Dataleaf Technologies, Inc: HR System migration, Archiving, Analysis, Modeling, Interim HRIS
In recent years, the meaning of the term 'ROI' has become hazy. Today, an 'ROI' analysis may be quite narrow, recognized no revenue impact and no cost savings except through staff reduction -- or it may recognize revenues which are very contingent and very remote from the organizational loci at which costs are incurred.
Dataleaf has created analytical techniques which -- we believe -- reflect this wider span of analysis but do not sacrifice rigor:
Example 1: Measuring the outflow (loss) of repeat custom as a function of HR and Pay practices. Dataleaf has evolved methods for modeling the relationship between HR and Payroll actions and the loss of repeat custom.
This approach, 'Avertable Business Loss ROI,' can usually be implemented with plain-English comments which are already being solicited when a customer is dissatisfied or when an account is lost. Sometimes as much as 30% of this continuing outflow of business can be traced to issues over which HR has considerable influence.
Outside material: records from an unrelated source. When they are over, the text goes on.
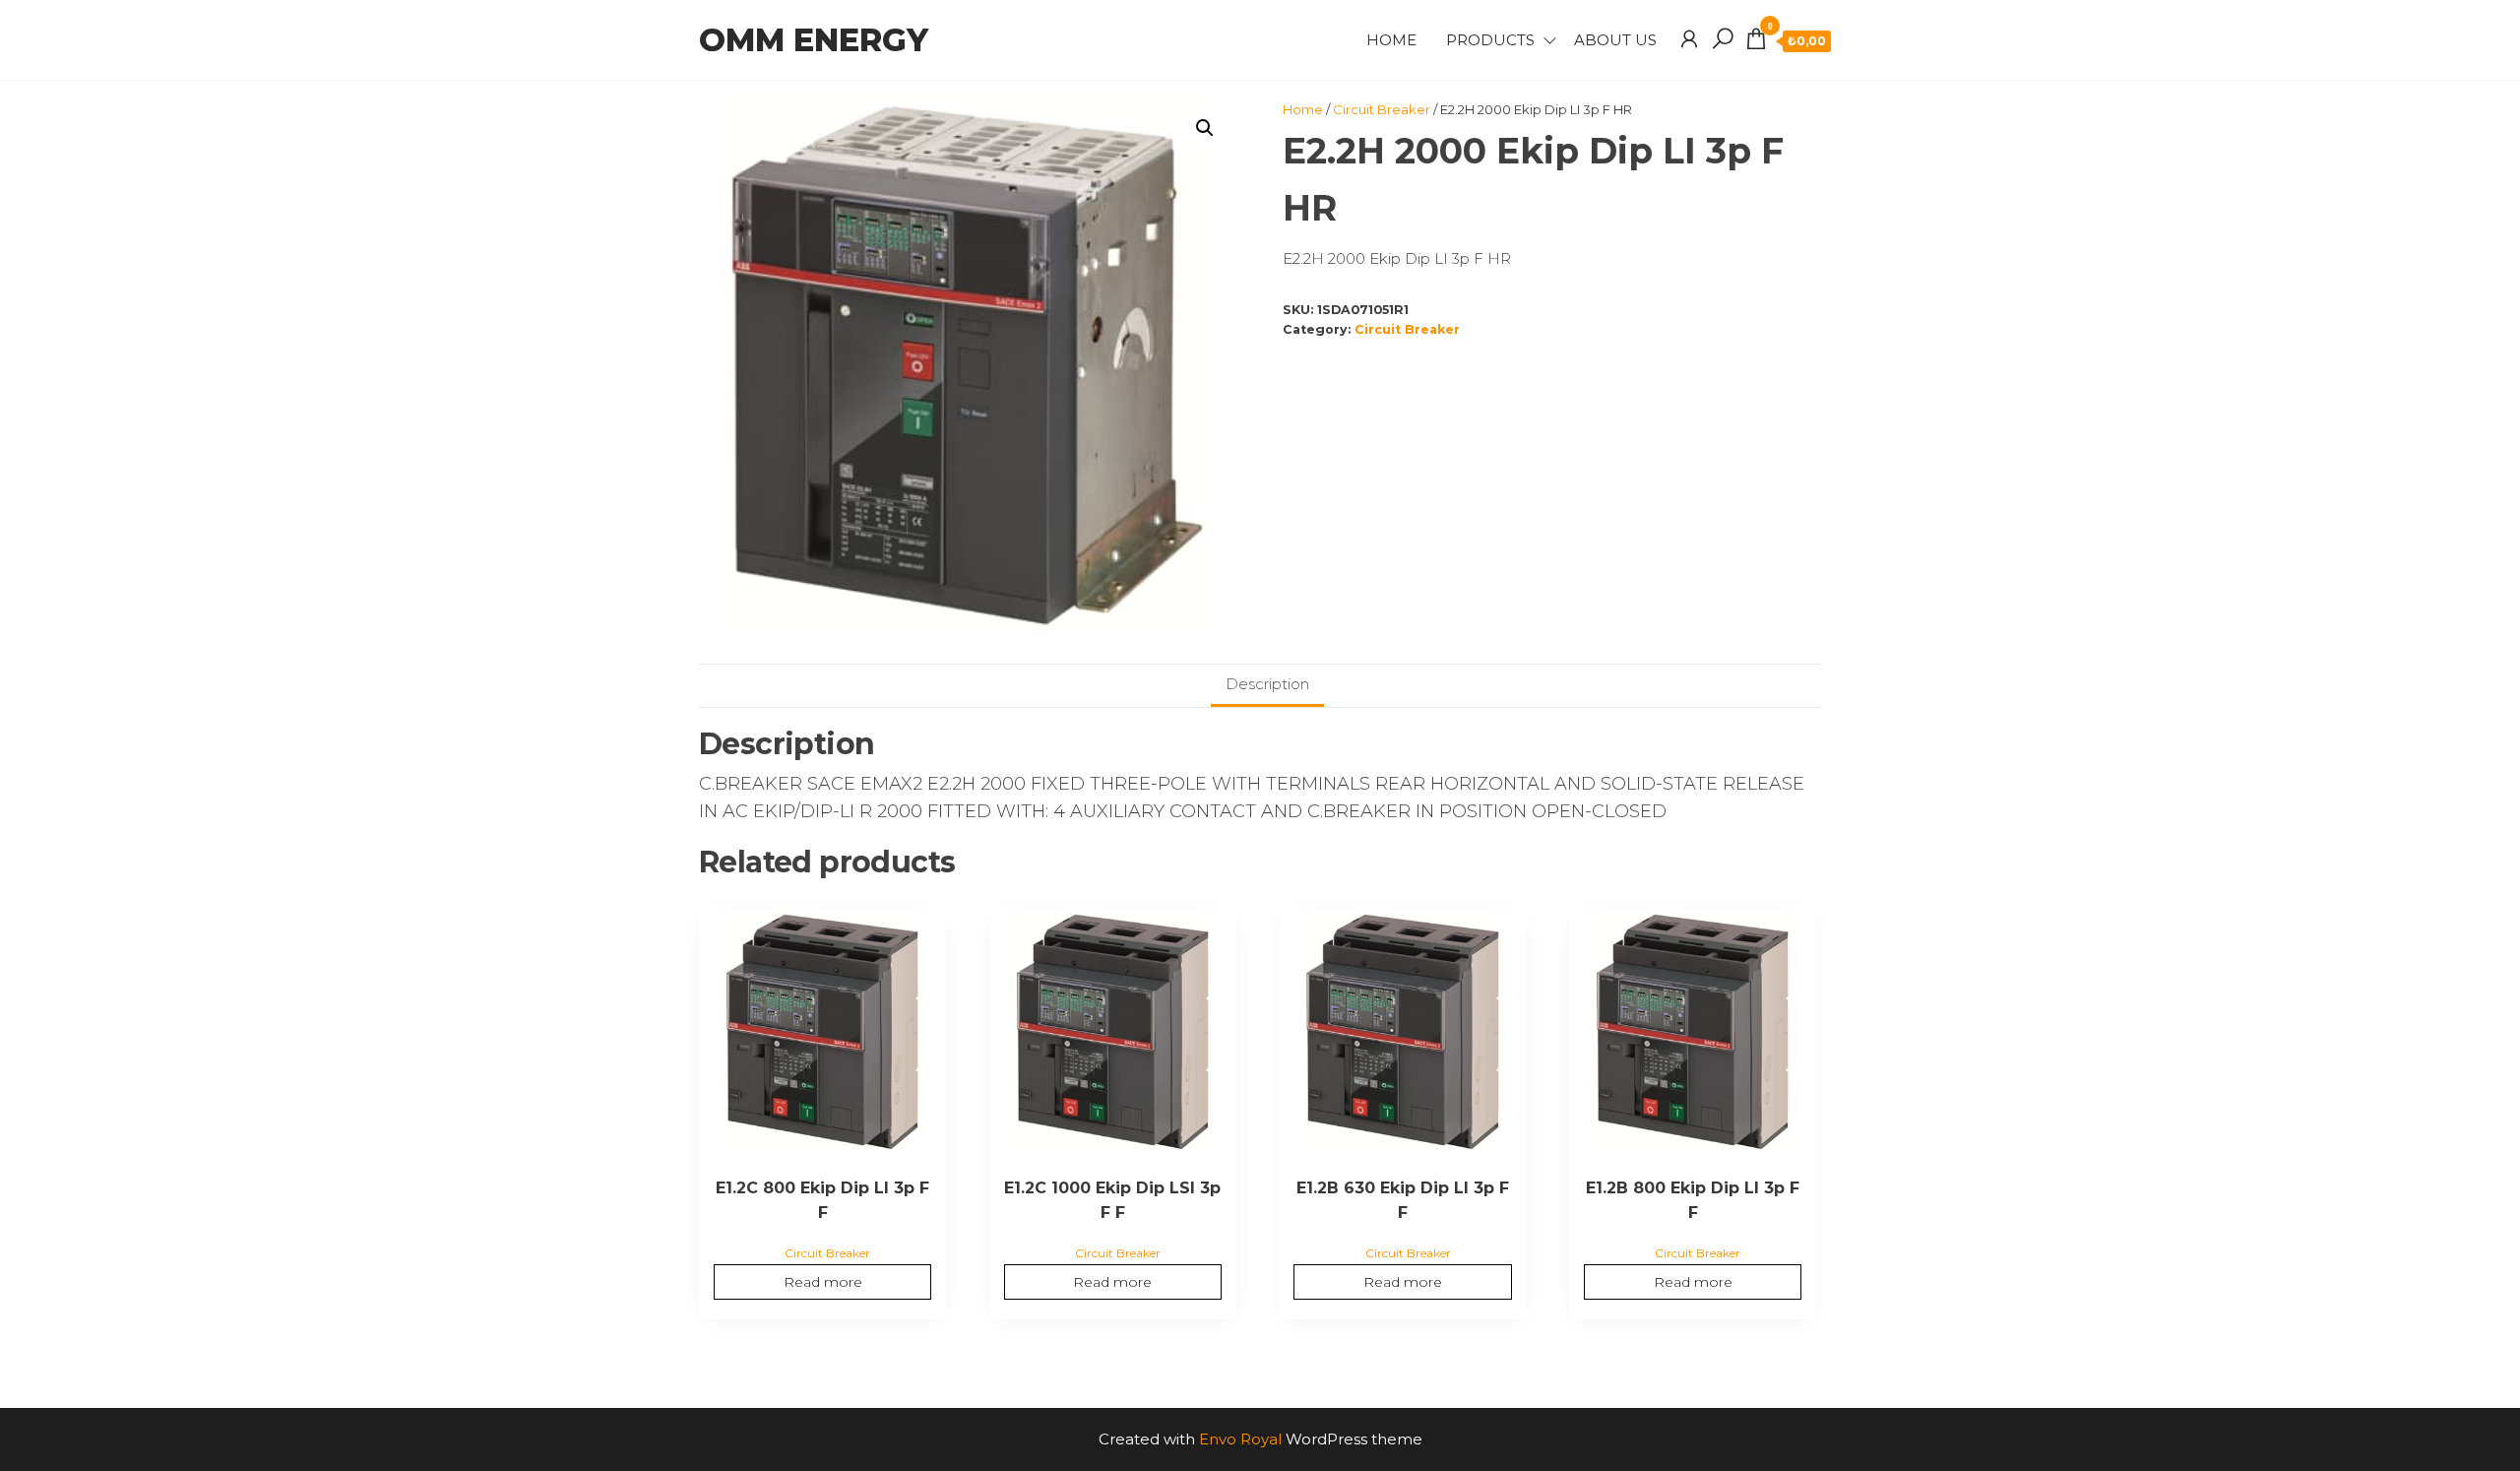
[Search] (1722, 39)
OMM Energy (813, 40)
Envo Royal (1240, 1439)
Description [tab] (1267, 683)
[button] (1205, 128)
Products (1490, 40)
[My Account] (1689, 39)
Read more (823, 1282)
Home (1391, 40)
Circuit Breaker (1381, 109)
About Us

It is also sometimes used to review the consequences of introducing or changing certain automated processes.
Thus the concept 'Avertable Business Loss' refines business-stream-loss into subsets, many of which can be directly linked to training, staffing, and automation policies over which HR has control.
Example 2: Measuring the ROI of a particular feature in a proposed automated system. Dataleaf's 'Component ROI' analysis is an approach devised by Dataleaf Technologies, whereby (given a few rather innocuous simplifying assumptions) individual low-level features in a proposed new automated system can be ranked and assigned dollar returns.
These are two small examples of Dataleaf's approach to financial modeling.